Для Тамары Емельяновой, выжившей вместе с матерью в блокаду, г. Барабинск стал второй родиной
Анна Дмитриевна, было, задремала. Ей снилось, как после работы она с другими женщинами скидывает фугаски и зажигалки с крыши дома. Резкий свист, шипение за спиной заставили ее обернуться. Яркая вспышка полоснула по глазам. Взрывная волна прошила насквозь. От острой боли Анна вздрогнула и… проснулась. Интуитивно положила руку на грудь: после тяжелого ранения ее удалили в госпитале. Шрам все еще болел. Мирно сопевшая носиком во сне трехлетняя Томочка неожиданно заворочалась, открыла глазки. Услышав спросонок стук ставней об окно старого домишка, стала с детской нежностью гладить маму по волосам: «Не бойся, мамочка, это наши зенитки бьют»…

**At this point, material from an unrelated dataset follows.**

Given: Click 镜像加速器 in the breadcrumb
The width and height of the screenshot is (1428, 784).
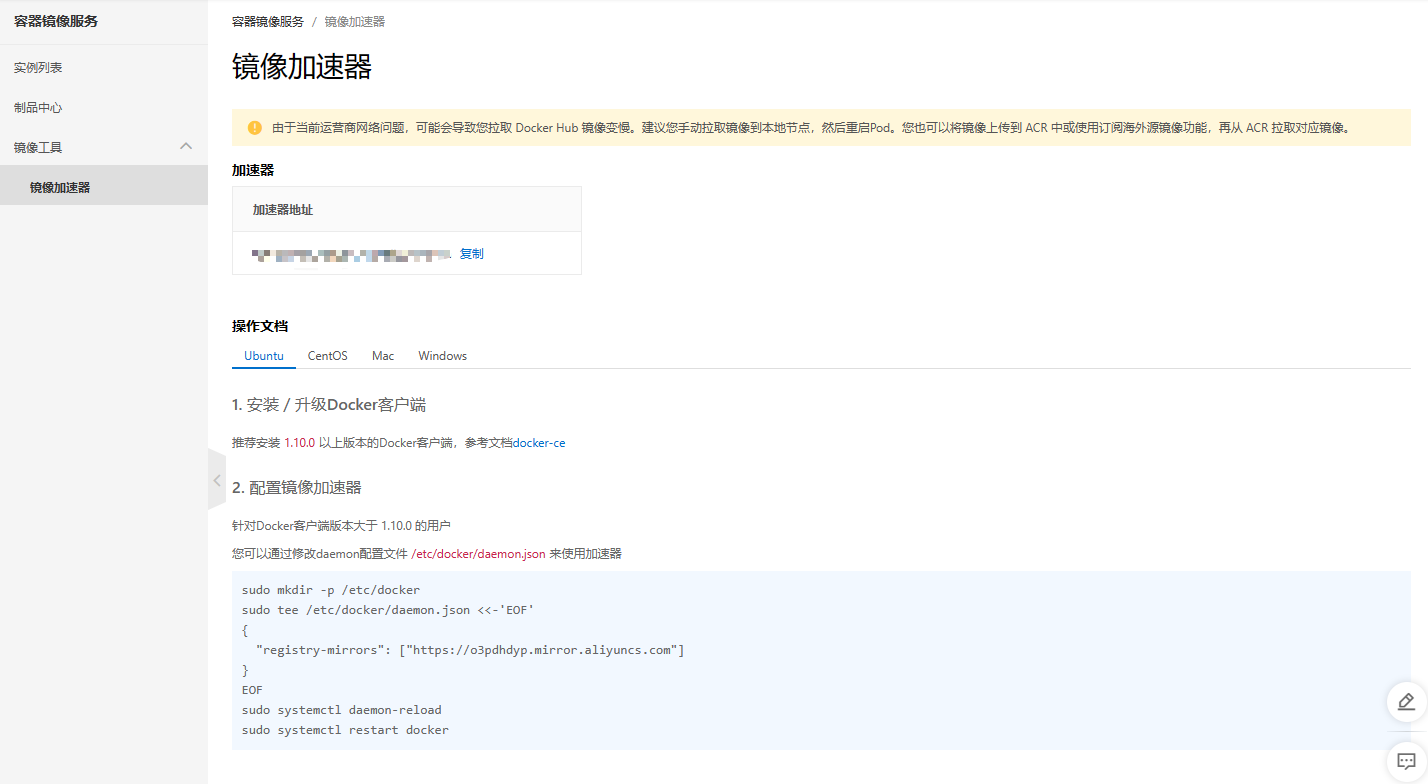Looking at the screenshot, I should point(354,21).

На дворе был тысяча девятьсот сорок третий. Семью Лысенко эвакуировали из Ленинграда. Семью… От которой осталось только двое… Иван Леонтьевич очень любил Томочку. Старшие Галя и Ваня наивно ревновали отца к сестренке, не понимая в силу возраста, что она еще совсем кроха и потому больше нуждается в родительском внимании. Главу семейства вместе с другими рабочими мобилизовали в первые дни войны прямо с завода. Он даже не успел проститься с родными. Домой Иван Леонтьевич больше не вернулся. Уйдя в вечность, навсегда остался с оружием в руках охранять родной город. Галечку и Ванятку отправили на большую землю по Дороге жизни. Смогли ли они вырваться из цепких лап караулившей повсюду смерти, успели проскочить под постоянным обстрелом немцев по тоненькой ниточке скованного льдом Ладожского озера? Или объятые ужасом, прижавшись друг к другу, ушли с грузовиком в черную полынью? А может фашистский снаряд разорвал в клочья их маленькие тела? Об этом никто никогда не узнает. Никто и никогда… Каждую ночь мерещилось Анне Дмитриевне, как дети протягивают к ней ручки и кричат, кричат в неимоверной муке: «Мамочка, помоги! Мамочка, спаси!..» Она бежала им навстречу, но ватные ноги подкашивались. Анна падала и просыпалась в мокром поту с опухшими от слез глазами. Хуже всего была неизвестность. До последнего своего часа женщина надеялась, что Галя и Ваня найдутся.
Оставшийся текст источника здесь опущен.